Böser Bube


Er habe einiges über sich gelernt, sagt Marilyn Manson. Zum Beispiel, dass er sich ein wenig fühle wie der Erfinder der Atombombe.

Sündenbock Manson. Die amerikanische Öffentlichkeit schob ihm nach dem Massaker in Littleton die Verantwortung für beinahe jede Gewalt unter Kids in die Schuhe. Angeblich, weil Manson mit seiner Musik heranwachsende Teenager fehlleitet. Er kriegte Geld dafür, dass er nicht auftrat, und hinzu kam, dass sein letztes Studioalbum „Mechanical Animals“ kommerziell nicht so erfolgreich war, wie sich das seine Plattenfirma wohl vorgestellt hatte.
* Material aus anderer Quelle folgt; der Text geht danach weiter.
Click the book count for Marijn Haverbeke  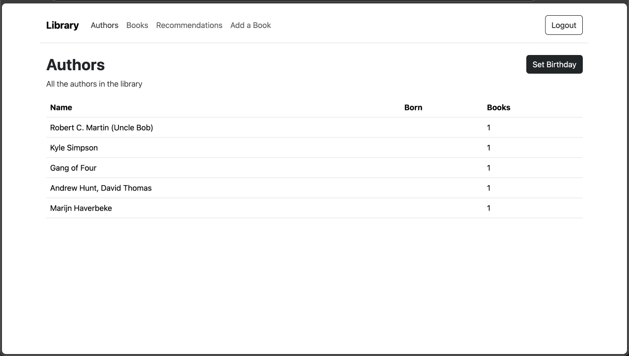click(488, 208)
Das 10g auch an Manson nicht spurlos vorüber: Er verschwand von der Bildfläche. „Drei Monate lang habe ich mein Haus nicht verlassen und den Kontakt zur Außenwelt vollkommen abgebrochen. Ich litt unter klaustrophobischen Zuständen und dachte, dass alles, was hinter meiner Wohnungstür lauerte, gegen mich gerichtet sei.“ Zwei Wochen vor diesem Gespräch mit einem zu diesem Zeitpunkt aber bereits wieder erstarkten Marilyn, Anfang Juli, hatte er im Studio in Los Angeles sechs Stücke des kommenden Albums „Holy Wood (In The Shadow Of The Valley Of Death)“ vorab hören lassen. Erster Eindruck: Manson gibt nicht klein bei. Wäre auch vermessen gewesen, das wirklich zu glauben.

Mit „Holy Wood“ teilt er wieder richtig aus Der Sound geht zurück in Richtung „Antichrist Superstar“, die Glamphase von „Mechanical Animals“ ist vorbei. Stattdessen wird das Bild durch elektronische Effekte, hämmernde Beats, donnernde Drums, bellenden Gesang, wütendes Geschrei, dunkle Basslinien, beängstigende Atmosphären, ineinanderstürzende Songaufbauten, verschachtelte Strukturen und ein Höchstmaß an Aggression bestimmt. „Holy Wood“ bringt eine von Marilyn Manson (30) erdachte Trilogie zum Abschluss, die 1996 mit „Antichrist Superstar“ begann.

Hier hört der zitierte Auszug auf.